Wal-Mart May Face Sanctions Over Cuban PJs
WASHINGTON — Escalating a foreign policy spat with Canada, the Clinton administration said Friday that the Treasury Department is considering sanctions against the giant Wal-Mart retail chain because its Canadian stores are selling $9 pajamas made in Cuba.
State Department spokesman Nicholas Burns said that a 3-decade-old U.S. law prohibits foreign subsidiaries of U.S. corporations from engaging in financial transactions with Fidel Castro’s government.
“We have a law that we have to fulfill,” Burns said. “The Treasury has this under consideration.”
“Our interest is in enforcing the embargo,” added Howard Schloss, the Treasury Department’s assistant secretary for public affairs. “We’ve had discussions, and we will have more discussions with Wal-Mart on this, and that’s about where we are right now.”
The stakes obviously are far greater than cut-rate sleepwear.

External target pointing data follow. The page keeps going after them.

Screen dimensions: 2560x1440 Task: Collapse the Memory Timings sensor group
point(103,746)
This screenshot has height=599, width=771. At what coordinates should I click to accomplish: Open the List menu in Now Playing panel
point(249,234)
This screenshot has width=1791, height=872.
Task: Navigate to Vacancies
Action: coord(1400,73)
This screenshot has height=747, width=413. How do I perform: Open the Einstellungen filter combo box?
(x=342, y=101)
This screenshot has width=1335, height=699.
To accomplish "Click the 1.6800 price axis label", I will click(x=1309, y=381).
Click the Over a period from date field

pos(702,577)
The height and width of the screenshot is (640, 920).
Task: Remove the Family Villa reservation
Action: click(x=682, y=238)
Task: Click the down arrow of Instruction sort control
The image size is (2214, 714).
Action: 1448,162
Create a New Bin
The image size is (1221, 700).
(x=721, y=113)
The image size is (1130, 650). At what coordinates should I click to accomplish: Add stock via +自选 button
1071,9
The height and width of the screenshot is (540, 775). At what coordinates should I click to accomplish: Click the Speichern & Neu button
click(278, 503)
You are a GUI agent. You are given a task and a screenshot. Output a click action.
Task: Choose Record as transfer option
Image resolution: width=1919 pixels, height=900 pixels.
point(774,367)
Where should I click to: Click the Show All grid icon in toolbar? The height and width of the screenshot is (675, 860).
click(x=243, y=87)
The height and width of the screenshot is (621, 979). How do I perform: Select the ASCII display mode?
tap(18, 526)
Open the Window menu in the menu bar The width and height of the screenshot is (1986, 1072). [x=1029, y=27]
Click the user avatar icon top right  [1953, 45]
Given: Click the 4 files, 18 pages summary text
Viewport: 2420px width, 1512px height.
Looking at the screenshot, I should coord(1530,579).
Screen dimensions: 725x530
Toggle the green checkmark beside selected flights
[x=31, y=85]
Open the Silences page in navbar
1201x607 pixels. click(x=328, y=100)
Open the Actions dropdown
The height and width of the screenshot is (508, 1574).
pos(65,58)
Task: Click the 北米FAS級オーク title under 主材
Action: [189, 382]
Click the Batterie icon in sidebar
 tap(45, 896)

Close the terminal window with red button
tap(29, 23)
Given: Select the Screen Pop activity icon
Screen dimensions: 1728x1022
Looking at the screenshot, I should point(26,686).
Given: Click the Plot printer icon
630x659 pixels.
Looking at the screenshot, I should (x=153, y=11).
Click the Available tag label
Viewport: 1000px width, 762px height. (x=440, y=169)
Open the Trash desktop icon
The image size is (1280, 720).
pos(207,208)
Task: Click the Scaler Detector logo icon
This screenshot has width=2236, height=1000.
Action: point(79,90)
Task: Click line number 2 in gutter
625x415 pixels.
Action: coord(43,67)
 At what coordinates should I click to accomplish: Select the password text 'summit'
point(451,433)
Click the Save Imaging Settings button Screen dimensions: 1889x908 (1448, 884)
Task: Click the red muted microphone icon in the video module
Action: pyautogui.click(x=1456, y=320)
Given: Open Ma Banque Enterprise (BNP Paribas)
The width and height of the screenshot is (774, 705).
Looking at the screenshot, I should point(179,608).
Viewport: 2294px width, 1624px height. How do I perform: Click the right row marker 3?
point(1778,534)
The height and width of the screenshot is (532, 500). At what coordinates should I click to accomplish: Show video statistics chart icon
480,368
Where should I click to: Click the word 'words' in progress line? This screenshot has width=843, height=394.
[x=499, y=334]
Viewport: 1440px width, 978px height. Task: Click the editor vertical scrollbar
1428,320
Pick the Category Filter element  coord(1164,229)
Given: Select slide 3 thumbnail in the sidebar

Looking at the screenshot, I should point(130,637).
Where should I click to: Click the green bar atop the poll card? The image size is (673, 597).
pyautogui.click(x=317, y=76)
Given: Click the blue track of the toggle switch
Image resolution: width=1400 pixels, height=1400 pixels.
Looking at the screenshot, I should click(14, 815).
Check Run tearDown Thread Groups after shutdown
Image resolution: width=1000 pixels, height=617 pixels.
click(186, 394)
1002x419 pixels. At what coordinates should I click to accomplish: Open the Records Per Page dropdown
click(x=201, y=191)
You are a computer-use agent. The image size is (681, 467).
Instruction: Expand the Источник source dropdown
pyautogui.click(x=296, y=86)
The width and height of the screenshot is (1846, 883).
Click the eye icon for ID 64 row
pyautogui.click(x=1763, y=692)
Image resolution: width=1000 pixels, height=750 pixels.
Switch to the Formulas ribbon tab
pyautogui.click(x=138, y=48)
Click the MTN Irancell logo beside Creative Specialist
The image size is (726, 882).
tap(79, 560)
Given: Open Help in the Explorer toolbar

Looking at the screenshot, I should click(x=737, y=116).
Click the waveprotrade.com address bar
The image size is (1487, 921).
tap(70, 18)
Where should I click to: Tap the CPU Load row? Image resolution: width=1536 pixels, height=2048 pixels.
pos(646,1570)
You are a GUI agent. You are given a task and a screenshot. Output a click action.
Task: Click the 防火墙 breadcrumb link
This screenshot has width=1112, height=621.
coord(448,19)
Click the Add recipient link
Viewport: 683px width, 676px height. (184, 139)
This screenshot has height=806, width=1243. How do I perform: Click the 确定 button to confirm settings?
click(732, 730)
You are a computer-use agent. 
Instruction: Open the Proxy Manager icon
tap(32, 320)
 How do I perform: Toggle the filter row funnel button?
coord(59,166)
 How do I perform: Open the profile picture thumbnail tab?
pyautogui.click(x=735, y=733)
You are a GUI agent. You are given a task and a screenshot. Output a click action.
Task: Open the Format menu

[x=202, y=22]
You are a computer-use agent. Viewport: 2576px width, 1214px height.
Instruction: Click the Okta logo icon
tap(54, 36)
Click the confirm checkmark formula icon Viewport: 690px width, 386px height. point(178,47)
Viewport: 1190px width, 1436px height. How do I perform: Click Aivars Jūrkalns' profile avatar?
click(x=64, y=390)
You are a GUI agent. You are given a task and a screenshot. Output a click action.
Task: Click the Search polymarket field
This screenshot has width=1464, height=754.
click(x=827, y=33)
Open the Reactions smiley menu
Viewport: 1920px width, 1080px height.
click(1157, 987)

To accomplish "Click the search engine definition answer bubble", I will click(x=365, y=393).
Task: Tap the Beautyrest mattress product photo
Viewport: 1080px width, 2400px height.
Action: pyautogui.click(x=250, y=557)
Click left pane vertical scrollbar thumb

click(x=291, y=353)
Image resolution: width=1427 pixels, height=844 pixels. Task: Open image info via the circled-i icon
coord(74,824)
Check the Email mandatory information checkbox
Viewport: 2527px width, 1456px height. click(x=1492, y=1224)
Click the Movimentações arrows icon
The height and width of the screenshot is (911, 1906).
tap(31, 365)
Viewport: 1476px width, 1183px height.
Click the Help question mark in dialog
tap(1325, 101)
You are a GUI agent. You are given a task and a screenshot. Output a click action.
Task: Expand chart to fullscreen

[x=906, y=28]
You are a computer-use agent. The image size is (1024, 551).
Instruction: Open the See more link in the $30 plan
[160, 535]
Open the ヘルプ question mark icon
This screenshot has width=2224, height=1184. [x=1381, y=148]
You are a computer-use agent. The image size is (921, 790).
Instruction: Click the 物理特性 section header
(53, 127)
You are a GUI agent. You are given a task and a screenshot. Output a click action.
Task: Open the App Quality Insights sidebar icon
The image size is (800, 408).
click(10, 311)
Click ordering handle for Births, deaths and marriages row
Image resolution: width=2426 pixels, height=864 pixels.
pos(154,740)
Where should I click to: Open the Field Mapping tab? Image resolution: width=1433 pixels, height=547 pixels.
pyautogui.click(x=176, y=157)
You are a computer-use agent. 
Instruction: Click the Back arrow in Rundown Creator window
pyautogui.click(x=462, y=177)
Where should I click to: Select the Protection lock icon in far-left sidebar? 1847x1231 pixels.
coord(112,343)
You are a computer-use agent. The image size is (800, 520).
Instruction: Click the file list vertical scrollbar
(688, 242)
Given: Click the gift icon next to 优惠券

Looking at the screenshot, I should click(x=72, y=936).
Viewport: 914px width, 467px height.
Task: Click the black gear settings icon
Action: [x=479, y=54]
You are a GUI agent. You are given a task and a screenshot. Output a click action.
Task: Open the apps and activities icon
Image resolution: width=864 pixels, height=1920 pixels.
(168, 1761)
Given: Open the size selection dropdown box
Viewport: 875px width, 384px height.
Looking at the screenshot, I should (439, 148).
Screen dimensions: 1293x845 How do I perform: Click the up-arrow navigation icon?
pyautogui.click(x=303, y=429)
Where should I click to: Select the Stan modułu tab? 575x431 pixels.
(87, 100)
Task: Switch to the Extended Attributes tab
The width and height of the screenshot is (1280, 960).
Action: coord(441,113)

U.S. policy is to isolate Cuba and to strangle its economy, hoping that the economic pain eventually will force Castro to relinquish power. Canada has adopted a diametrically opposed strategy, seeking to promote democracy and human rights in the communist country by “constructive engagement” with Havana. Canada is one of Cuba’s top trading partners.
Although the dispute has simmered since Castro took power in 1959, matters heated up last year, when Congress passed the Helms-Burton Act, a law intended to tighten the embargo. Among other things, it allows U.S. citizens to sue foreign companies that profit from U.S. property expropriated in the early days of Castro’s rule. The law also bars top executives of companies dealing in expropriated property from entering the United States.
In retaliation, the Canadian Parliament voted to punish Canadian firms that comply with the Helms-Burton Act.
Last month, cotton pajamas bearing Cuba’s Puritan brand label were discovered on the shelves of a Wal-Mart store in Winnipeg. Since then, the Bentonville, Ark.-based retailer has tried to comply with both the U.S. and Canadian laws, only to find that it is impossible to do so.
At first, Wal-Mart pulled the 80,000-pair inventory from its shelves across Canada. That seemed to satisfy U.S. officials. Then, faced with the Canadian statute, Wal-Mart decided this week to resume selling the pajamas.
Burns insisted that the possible U.S. action against Wal-Mart is based on a “Kennedy-era” embargo law, not on the more recent Helms-Burton law. That might allow Wal-Mart to drop the product, since the Canadian law applies only to Helms-Burton.
In a related development, the administration announced that four members of the board of directors of the Canadian firm, Sherritt International Corp., will be denied visas to enter the United States because the company operates a nickel mine in Cuba that was expropriated from a U.S. corporation. Seven other Sherritt officials were banned last year.
Burns conceded that the ban on visits to the United States was “one of the more controversial aspects of the Helms-Burton law.” But he added: “It is the law of the land.”
Burns declined to identify the executives. The ban also applies to members of the immediate families of the corporate executives.